(Stored records)
▬▬▬▬▬▬▬▬▬▬
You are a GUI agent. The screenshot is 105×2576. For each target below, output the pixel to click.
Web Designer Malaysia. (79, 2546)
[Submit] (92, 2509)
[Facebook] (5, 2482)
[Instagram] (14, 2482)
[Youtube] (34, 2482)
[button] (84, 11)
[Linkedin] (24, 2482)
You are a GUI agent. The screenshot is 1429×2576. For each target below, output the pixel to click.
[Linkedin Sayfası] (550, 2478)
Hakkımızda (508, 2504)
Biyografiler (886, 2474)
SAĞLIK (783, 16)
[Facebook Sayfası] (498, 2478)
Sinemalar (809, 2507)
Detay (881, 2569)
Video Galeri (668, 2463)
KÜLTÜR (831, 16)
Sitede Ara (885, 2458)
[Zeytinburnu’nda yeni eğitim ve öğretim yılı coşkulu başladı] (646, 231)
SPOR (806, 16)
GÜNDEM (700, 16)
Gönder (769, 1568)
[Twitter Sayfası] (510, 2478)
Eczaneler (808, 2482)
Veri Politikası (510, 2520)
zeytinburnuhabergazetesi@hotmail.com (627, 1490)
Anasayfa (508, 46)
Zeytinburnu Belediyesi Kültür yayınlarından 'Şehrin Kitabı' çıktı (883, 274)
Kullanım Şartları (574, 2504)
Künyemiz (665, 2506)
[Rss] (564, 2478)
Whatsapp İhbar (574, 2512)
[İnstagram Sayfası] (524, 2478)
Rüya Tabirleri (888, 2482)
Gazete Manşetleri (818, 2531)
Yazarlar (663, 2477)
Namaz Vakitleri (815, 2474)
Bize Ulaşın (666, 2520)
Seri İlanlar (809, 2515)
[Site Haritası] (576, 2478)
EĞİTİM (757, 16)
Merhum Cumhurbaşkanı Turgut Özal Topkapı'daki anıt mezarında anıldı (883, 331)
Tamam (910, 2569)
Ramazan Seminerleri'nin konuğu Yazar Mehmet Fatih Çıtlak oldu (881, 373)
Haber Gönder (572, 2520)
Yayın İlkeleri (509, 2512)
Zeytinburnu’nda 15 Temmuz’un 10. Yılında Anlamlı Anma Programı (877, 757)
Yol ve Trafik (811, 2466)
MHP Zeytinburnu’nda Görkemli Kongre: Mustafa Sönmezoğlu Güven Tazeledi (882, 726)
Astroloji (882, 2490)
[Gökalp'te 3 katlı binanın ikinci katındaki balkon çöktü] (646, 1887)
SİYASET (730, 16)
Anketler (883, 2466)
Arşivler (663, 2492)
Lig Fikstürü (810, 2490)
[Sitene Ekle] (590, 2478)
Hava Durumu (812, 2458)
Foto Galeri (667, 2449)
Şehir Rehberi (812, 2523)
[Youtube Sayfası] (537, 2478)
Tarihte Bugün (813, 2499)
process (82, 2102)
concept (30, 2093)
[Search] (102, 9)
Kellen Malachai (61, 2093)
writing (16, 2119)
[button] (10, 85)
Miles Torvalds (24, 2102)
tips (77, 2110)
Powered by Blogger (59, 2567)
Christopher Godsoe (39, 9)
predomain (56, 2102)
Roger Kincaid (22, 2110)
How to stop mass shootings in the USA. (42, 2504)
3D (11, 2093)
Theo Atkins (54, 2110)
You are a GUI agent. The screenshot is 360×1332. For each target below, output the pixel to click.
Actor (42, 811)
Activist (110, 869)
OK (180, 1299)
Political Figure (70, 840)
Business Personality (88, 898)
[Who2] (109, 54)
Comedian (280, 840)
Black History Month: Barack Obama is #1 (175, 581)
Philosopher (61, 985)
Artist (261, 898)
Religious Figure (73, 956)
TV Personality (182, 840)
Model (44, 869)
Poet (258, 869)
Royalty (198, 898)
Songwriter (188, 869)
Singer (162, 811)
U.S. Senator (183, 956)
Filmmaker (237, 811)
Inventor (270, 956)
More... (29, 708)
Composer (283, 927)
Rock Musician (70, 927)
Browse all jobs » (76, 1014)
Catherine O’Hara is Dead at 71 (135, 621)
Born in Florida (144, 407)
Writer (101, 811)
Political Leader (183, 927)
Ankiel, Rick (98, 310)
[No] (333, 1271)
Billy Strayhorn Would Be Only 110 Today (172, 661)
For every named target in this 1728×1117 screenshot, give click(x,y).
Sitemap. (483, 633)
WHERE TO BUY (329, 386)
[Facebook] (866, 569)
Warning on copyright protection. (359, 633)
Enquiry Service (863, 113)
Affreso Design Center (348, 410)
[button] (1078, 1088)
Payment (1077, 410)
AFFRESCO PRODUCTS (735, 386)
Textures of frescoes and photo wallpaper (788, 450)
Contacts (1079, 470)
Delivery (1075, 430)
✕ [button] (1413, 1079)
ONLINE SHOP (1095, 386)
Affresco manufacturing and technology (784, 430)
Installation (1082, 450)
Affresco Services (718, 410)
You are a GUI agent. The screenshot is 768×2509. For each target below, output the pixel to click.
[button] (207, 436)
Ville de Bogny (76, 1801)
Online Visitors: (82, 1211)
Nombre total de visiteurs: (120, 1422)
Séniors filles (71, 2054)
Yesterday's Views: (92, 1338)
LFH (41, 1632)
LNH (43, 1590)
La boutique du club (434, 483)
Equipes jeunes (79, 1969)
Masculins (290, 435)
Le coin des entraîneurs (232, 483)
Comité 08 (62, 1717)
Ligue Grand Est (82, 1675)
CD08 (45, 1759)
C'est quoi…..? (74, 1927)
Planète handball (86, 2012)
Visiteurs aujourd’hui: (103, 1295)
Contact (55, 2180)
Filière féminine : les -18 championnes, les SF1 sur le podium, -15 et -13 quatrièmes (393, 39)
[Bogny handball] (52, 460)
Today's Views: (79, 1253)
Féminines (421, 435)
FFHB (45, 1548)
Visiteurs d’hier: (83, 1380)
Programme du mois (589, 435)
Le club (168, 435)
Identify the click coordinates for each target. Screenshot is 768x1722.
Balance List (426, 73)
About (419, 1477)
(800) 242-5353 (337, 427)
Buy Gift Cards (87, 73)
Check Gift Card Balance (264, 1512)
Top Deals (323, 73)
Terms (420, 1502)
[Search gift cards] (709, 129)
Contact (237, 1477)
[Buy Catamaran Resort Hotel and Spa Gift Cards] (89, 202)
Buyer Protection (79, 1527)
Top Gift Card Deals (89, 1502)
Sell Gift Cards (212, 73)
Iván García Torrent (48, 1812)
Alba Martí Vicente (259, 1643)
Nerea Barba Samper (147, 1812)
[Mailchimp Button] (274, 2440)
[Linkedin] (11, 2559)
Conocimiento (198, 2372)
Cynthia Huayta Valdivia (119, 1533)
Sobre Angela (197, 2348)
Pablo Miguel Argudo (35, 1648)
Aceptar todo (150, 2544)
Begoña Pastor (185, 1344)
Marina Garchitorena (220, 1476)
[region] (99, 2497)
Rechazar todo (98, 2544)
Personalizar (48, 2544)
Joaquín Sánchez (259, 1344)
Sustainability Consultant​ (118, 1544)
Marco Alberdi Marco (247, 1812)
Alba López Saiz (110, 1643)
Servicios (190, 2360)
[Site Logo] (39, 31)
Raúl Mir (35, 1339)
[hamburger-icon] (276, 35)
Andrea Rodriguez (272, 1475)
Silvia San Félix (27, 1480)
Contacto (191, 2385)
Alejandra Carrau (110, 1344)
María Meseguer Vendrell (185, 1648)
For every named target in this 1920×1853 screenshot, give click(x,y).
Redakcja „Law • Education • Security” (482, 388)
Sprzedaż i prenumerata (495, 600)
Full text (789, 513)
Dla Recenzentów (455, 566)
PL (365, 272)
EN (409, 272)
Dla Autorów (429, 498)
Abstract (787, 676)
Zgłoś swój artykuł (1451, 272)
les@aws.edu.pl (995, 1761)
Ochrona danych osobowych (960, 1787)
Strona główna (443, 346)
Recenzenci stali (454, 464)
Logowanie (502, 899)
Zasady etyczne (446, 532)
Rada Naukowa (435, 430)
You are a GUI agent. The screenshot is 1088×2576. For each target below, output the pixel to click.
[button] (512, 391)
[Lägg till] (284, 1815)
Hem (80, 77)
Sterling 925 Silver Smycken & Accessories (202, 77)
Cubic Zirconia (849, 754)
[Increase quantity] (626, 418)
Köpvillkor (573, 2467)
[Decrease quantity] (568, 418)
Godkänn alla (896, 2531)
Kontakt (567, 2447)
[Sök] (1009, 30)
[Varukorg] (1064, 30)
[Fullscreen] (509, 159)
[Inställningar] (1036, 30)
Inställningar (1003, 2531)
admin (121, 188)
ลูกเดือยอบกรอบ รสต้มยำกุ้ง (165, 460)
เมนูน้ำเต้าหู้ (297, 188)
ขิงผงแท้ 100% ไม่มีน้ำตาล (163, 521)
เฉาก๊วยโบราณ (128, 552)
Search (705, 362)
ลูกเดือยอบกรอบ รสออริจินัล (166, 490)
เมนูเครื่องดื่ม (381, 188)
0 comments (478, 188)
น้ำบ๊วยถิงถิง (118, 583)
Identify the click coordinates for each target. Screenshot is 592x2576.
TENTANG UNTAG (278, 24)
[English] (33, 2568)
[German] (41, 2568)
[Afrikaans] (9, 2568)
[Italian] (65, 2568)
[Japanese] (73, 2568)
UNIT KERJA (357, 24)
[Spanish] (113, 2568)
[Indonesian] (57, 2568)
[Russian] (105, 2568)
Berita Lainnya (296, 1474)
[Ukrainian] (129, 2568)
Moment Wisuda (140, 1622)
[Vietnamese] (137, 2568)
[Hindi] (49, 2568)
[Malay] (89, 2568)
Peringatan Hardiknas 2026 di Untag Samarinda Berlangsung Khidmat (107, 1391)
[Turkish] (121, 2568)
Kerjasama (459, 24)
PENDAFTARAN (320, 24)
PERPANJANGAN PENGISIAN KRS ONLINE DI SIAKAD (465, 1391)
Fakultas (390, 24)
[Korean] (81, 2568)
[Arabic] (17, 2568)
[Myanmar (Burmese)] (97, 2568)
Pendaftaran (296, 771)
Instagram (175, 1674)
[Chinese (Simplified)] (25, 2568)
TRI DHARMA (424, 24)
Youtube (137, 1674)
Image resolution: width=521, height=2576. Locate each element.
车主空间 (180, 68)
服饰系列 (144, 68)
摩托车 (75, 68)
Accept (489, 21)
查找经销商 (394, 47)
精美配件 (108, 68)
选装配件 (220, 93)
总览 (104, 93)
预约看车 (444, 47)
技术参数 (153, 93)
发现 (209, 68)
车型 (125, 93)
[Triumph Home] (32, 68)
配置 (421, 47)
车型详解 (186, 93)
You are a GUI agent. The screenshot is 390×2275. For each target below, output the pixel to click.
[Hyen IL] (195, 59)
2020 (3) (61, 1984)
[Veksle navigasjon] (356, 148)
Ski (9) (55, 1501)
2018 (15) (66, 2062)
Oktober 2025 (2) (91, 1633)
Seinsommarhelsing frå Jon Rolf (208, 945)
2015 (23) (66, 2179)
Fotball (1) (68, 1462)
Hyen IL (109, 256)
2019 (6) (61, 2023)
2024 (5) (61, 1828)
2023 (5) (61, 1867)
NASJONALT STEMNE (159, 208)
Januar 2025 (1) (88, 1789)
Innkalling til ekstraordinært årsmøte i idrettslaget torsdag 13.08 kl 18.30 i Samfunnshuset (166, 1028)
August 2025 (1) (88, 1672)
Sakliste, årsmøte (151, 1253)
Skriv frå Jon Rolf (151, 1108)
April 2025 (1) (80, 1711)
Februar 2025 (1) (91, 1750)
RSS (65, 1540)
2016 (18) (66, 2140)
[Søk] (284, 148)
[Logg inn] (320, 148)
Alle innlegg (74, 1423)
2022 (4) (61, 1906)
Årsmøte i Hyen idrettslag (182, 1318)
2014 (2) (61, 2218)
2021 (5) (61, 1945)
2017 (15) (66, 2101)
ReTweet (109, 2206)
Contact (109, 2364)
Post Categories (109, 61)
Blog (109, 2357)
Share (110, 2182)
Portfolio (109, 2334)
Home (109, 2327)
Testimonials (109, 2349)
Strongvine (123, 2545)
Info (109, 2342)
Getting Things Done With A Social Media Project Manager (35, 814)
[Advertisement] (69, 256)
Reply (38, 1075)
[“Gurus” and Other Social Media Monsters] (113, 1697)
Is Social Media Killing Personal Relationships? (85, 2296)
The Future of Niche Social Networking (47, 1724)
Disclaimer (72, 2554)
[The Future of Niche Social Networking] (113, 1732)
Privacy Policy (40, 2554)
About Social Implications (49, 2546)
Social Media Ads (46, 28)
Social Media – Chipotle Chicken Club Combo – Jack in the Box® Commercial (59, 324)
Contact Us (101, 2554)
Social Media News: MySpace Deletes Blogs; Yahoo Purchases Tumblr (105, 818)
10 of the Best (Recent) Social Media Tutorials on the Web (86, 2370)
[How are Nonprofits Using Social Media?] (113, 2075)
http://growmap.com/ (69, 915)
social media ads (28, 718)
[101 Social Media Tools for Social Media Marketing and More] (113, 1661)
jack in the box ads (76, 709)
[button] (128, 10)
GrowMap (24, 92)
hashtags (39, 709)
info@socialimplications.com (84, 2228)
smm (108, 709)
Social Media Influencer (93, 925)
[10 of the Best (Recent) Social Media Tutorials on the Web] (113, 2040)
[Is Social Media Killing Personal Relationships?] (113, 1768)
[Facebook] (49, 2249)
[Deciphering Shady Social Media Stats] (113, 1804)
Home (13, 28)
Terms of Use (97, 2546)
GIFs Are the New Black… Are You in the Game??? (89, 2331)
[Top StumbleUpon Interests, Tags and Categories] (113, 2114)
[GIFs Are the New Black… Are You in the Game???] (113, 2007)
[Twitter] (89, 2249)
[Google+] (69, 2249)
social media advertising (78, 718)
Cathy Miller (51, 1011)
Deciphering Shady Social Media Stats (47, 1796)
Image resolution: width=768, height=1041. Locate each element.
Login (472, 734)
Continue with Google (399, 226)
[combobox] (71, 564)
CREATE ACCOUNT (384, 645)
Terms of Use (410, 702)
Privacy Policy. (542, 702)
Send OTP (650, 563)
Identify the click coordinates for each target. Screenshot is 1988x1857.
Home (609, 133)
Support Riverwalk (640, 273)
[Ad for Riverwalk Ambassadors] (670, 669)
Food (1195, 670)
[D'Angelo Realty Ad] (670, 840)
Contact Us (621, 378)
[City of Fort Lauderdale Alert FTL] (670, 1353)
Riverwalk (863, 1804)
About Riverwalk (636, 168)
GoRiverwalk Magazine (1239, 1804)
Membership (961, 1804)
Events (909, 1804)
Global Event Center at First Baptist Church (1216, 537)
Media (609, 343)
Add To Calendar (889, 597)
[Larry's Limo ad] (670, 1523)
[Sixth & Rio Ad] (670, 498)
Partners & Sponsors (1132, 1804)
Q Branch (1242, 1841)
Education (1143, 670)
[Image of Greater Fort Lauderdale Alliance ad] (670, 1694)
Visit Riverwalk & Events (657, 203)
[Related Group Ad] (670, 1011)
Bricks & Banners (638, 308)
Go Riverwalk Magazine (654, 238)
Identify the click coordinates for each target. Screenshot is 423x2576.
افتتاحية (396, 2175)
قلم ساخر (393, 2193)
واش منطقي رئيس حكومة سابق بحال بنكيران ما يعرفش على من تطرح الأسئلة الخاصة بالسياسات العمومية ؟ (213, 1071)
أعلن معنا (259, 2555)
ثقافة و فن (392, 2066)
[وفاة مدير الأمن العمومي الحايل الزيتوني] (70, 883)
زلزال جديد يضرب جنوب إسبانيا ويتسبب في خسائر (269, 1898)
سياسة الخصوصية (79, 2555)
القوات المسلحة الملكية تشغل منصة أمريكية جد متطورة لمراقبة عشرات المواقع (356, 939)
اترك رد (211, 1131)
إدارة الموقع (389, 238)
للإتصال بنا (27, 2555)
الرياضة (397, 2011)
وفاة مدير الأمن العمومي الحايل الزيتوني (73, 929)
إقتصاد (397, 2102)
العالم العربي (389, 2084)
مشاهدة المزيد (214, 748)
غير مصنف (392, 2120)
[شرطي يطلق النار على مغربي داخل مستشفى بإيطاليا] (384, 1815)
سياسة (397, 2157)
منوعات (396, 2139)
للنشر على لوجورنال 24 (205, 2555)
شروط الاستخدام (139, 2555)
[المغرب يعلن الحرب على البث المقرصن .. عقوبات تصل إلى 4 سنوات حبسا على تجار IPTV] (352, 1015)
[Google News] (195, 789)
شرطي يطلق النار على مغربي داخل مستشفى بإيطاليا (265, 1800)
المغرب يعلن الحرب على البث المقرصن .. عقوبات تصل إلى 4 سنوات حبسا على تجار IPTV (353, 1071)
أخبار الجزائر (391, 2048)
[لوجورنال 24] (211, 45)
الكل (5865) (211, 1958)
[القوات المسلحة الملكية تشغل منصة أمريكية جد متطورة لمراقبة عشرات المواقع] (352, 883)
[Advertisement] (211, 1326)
▬▬▬▬▬▬▬▬▬▬
* **Work item**
If a line falls between the first line of the data above and the line holding "SAĞLIK (783, 16)", inclusive, retype it exactly; retype no other line.

* **Task solution**
You are a GUI agent. The screenshot is 105×2576. For each target below, output the pixel to click.
Web Designer Malaysia. (79, 2546)
[Submit] (92, 2509)
[Facebook] (5, 2482)
[Instagram] (14, 2482)
[Youtube] (34, 2482)
[button] (84, 11)
[Linkedin] (24, 2482)
You are a GUI agent. The screenshot is 1429×2576. For each target below, output the pixel to click.
[Linkedin Sayfası] (550, 2478)
Hakkımızda (508, 2504)
Biyografiler (886, 2474)
SAĞLIK (783, 16)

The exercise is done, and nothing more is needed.